◆ Task objective:
Only the lines of the data holding the string "screenshot" need to be returned.

◆ Records provided:
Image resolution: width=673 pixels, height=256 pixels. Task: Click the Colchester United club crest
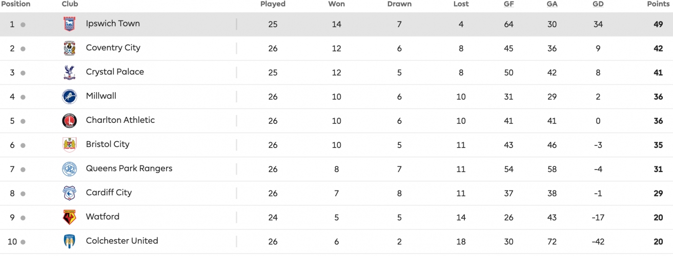[69, 241]
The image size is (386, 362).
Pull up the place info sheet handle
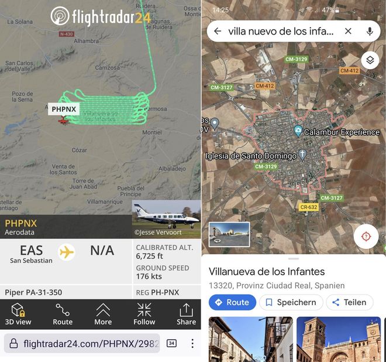294,259
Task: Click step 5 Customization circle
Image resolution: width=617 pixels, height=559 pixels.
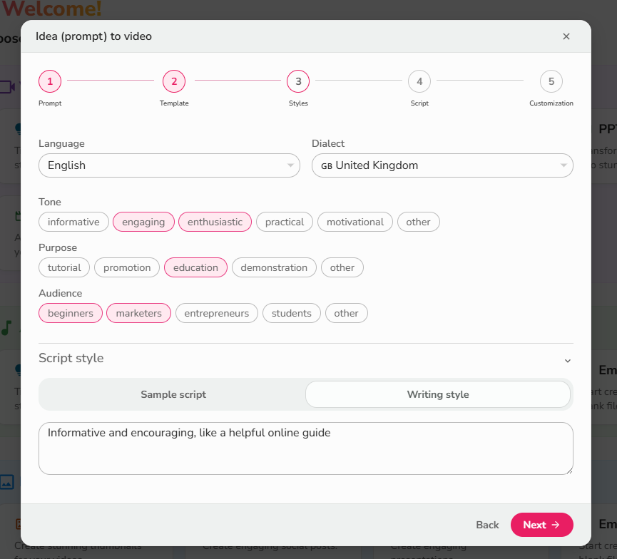Action: point(551,81)
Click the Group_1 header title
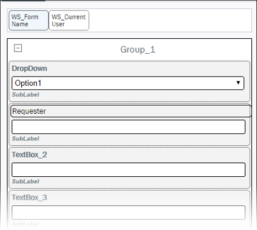 click(138, 50)
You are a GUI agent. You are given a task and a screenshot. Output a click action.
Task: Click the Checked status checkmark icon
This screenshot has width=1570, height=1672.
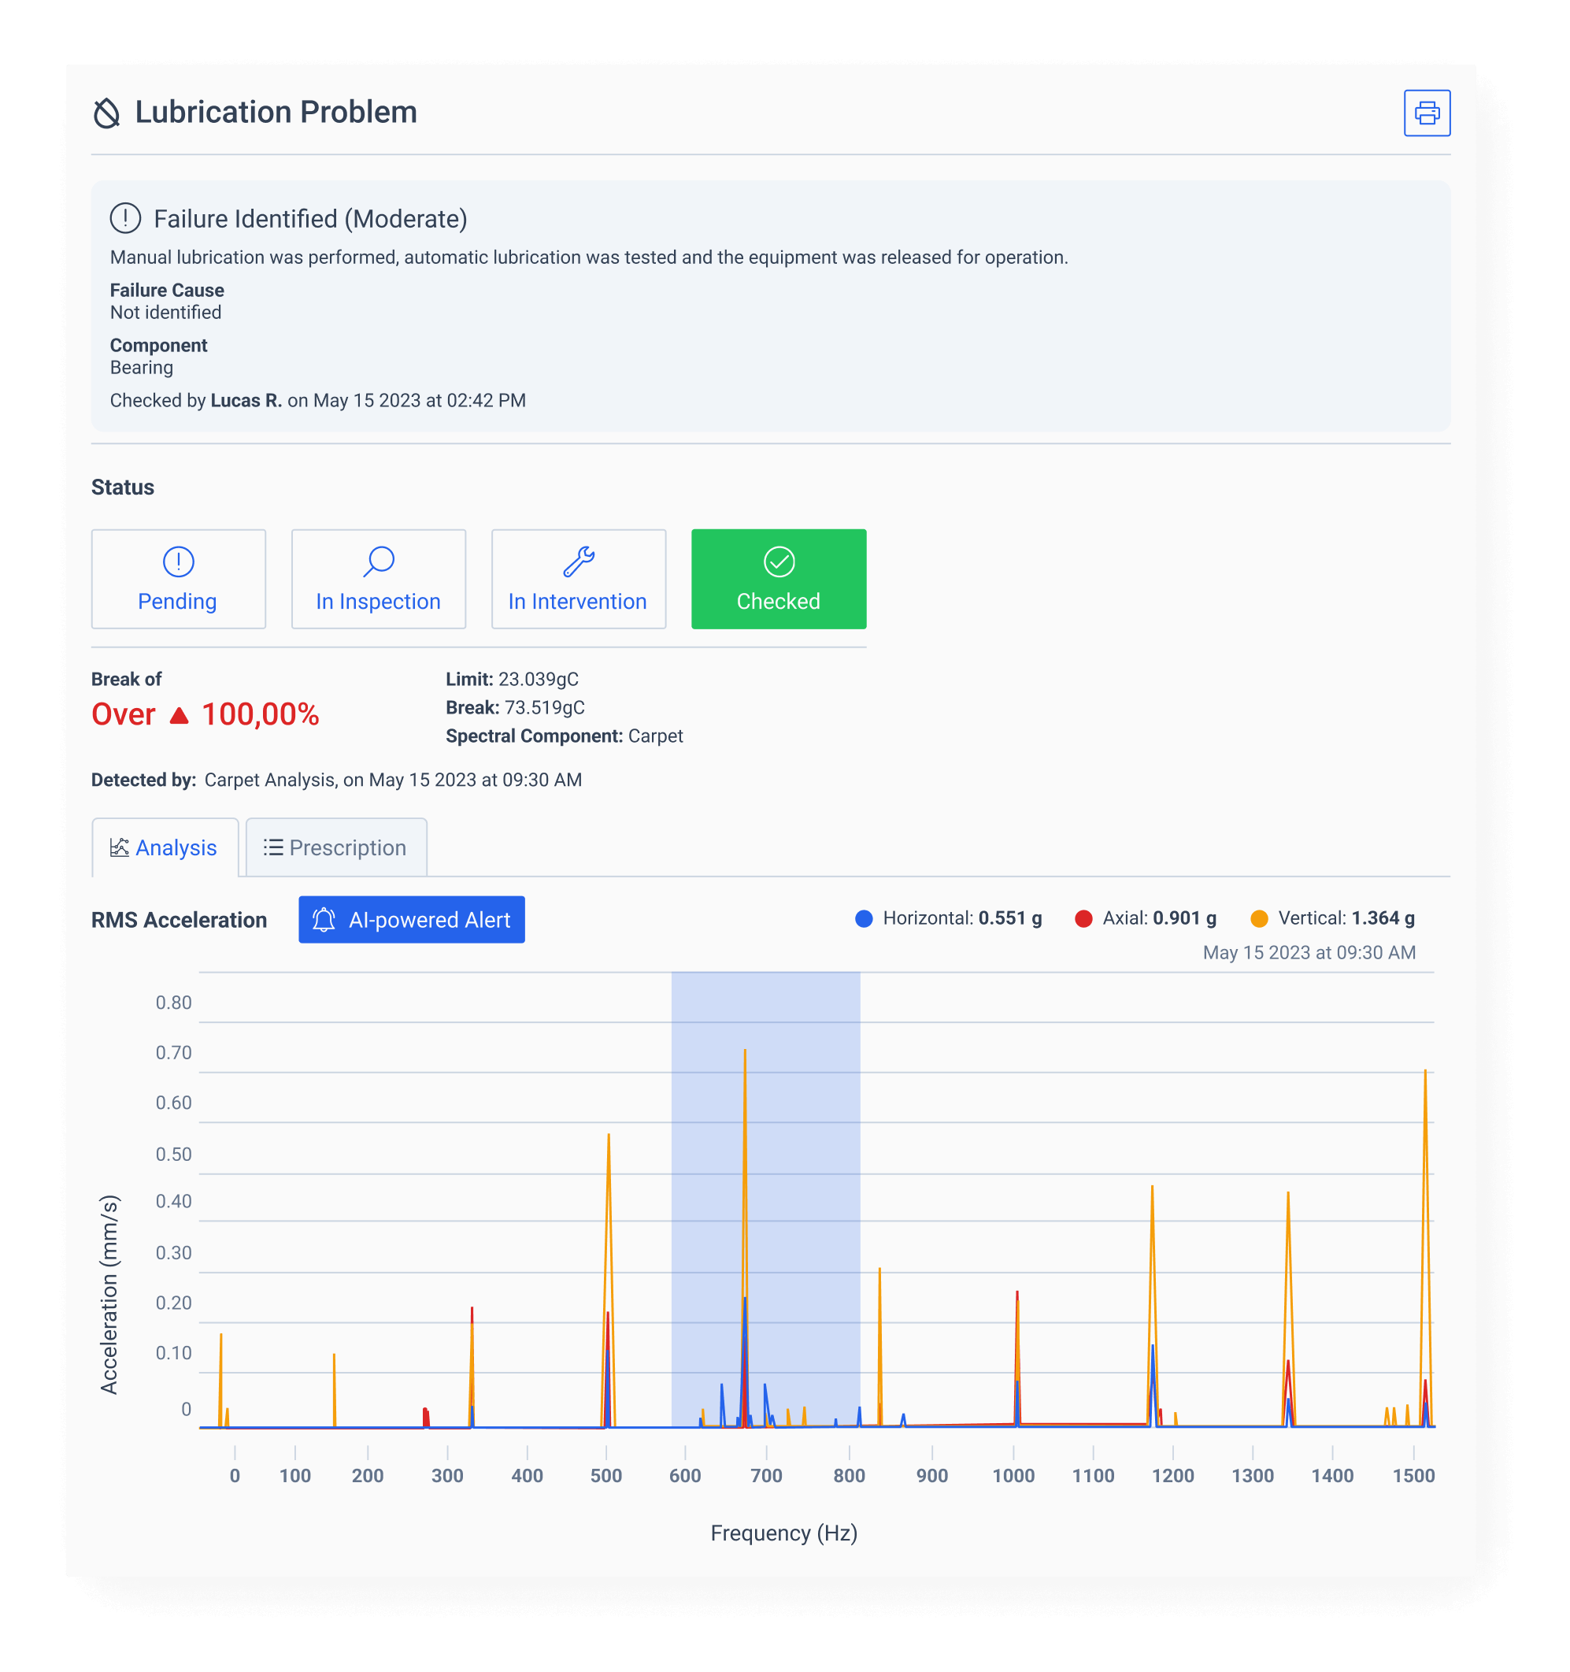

◆ Response below:
You are a GUI agent. You are given a task and a screenshot. Output a click action.
This screenshot has width=1570, height=1672.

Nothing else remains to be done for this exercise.